- Assignment: Those lines of the records that contain "status" are to be located and copied.

- - -

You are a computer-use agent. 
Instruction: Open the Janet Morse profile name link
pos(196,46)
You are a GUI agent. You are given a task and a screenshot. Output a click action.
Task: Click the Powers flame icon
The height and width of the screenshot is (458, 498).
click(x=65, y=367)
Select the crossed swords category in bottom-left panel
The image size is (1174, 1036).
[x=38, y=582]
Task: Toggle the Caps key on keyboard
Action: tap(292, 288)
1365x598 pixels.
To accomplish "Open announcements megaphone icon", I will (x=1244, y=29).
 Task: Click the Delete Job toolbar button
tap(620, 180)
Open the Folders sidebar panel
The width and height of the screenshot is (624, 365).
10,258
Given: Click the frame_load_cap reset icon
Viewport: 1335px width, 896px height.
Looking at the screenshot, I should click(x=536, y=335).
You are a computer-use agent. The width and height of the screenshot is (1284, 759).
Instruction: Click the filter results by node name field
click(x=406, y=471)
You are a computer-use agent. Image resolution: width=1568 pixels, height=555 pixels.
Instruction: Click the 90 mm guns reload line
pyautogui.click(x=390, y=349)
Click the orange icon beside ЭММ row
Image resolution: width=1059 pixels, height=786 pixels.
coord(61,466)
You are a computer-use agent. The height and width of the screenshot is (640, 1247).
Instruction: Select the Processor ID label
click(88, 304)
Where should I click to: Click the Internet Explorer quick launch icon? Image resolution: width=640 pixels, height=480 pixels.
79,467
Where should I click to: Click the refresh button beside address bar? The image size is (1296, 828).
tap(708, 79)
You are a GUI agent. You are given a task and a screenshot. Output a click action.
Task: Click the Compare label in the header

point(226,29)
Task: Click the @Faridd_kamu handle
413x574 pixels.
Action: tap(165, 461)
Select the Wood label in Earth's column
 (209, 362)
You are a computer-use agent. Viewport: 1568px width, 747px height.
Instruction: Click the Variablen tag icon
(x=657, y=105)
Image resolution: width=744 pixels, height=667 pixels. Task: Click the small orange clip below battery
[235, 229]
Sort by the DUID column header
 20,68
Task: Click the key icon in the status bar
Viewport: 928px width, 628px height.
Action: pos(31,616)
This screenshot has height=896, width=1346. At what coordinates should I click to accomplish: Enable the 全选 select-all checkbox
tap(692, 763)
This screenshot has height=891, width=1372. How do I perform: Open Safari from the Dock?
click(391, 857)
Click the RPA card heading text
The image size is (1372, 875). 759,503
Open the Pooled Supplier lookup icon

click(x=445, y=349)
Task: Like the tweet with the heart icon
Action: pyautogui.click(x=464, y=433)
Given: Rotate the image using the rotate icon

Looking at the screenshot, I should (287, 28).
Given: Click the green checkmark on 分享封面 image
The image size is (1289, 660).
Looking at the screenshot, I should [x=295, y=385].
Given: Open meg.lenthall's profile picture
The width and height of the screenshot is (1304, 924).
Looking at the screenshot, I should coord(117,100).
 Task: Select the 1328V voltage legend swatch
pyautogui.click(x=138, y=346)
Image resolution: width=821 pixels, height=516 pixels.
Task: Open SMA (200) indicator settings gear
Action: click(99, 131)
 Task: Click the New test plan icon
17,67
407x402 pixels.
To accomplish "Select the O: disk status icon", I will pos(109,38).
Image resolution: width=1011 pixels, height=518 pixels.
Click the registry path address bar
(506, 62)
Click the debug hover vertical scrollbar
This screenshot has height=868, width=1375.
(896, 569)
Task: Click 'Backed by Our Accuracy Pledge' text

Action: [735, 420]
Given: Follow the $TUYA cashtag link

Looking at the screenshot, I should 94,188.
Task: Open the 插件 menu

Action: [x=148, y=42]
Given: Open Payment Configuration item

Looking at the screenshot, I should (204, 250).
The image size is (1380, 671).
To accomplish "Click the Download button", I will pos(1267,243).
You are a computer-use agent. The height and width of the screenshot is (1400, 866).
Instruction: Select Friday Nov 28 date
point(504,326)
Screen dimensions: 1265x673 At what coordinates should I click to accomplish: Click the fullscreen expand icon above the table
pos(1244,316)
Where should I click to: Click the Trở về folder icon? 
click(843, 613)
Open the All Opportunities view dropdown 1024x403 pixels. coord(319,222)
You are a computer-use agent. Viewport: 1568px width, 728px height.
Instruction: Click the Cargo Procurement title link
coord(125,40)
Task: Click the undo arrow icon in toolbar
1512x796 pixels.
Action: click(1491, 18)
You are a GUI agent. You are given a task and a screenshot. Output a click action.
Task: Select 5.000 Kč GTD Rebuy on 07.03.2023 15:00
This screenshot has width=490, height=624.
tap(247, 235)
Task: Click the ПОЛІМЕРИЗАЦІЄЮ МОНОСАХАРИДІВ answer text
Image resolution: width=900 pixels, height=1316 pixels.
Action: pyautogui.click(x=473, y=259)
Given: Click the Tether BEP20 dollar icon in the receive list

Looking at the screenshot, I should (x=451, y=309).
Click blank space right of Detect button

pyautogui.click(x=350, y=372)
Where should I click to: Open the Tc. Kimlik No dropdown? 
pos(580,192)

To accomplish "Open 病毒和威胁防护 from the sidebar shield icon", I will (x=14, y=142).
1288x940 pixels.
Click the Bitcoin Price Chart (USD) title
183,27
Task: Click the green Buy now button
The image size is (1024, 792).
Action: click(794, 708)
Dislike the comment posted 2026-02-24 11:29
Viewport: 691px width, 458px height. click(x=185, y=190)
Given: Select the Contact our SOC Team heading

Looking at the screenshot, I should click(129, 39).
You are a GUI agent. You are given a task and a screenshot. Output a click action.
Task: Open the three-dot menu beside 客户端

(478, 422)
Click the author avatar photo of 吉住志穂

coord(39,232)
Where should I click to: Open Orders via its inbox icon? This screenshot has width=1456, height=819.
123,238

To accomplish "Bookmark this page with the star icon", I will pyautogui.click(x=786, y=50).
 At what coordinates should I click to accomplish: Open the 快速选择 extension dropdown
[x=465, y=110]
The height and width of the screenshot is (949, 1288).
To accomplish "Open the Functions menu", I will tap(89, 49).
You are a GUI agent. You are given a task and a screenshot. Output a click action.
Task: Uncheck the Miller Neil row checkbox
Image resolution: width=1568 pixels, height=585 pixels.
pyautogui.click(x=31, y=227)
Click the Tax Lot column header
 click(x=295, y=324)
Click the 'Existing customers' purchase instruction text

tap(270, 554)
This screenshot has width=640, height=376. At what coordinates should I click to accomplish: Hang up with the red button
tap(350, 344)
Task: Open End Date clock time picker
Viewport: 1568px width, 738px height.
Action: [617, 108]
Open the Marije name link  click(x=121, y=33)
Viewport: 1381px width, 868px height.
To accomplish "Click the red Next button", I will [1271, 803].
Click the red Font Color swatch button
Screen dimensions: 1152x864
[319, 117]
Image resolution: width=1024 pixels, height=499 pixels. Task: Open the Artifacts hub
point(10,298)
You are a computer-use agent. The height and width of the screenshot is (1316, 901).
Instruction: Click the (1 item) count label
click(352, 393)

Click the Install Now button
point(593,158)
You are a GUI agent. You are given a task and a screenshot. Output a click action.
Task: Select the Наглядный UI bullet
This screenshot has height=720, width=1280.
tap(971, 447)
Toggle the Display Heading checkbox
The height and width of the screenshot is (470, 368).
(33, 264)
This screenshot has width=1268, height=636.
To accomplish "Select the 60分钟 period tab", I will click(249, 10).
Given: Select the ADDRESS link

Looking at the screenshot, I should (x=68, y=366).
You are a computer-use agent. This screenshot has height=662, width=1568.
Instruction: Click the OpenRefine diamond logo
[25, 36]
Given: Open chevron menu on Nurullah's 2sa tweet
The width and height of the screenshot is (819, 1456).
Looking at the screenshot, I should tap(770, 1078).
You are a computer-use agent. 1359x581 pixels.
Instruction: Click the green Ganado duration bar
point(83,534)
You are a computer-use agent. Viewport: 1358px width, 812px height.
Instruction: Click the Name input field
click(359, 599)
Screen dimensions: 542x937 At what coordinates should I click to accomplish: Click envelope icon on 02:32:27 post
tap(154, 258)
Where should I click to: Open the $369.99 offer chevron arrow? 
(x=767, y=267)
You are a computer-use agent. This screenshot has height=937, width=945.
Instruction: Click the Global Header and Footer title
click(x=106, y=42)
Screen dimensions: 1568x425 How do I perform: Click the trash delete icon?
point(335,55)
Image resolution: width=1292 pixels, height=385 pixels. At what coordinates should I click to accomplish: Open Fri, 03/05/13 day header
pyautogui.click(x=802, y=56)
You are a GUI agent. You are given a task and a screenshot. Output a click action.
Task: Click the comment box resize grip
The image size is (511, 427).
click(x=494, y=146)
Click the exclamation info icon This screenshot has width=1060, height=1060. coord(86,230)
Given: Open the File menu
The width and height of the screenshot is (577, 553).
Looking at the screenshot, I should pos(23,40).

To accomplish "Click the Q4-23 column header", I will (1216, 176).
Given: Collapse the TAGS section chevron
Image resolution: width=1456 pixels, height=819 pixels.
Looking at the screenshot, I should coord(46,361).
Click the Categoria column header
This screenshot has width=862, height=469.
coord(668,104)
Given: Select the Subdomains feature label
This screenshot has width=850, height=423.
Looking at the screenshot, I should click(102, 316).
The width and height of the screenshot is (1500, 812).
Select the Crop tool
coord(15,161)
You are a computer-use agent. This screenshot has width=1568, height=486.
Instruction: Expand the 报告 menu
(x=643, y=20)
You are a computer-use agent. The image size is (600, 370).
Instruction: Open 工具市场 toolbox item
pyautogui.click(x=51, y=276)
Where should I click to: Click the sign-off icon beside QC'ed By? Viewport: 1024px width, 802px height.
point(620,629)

- - -

- Solution below:
Task: Click the key icon in the status bar
To accomplish "Select the O: disk status icon", I will pos(109,38).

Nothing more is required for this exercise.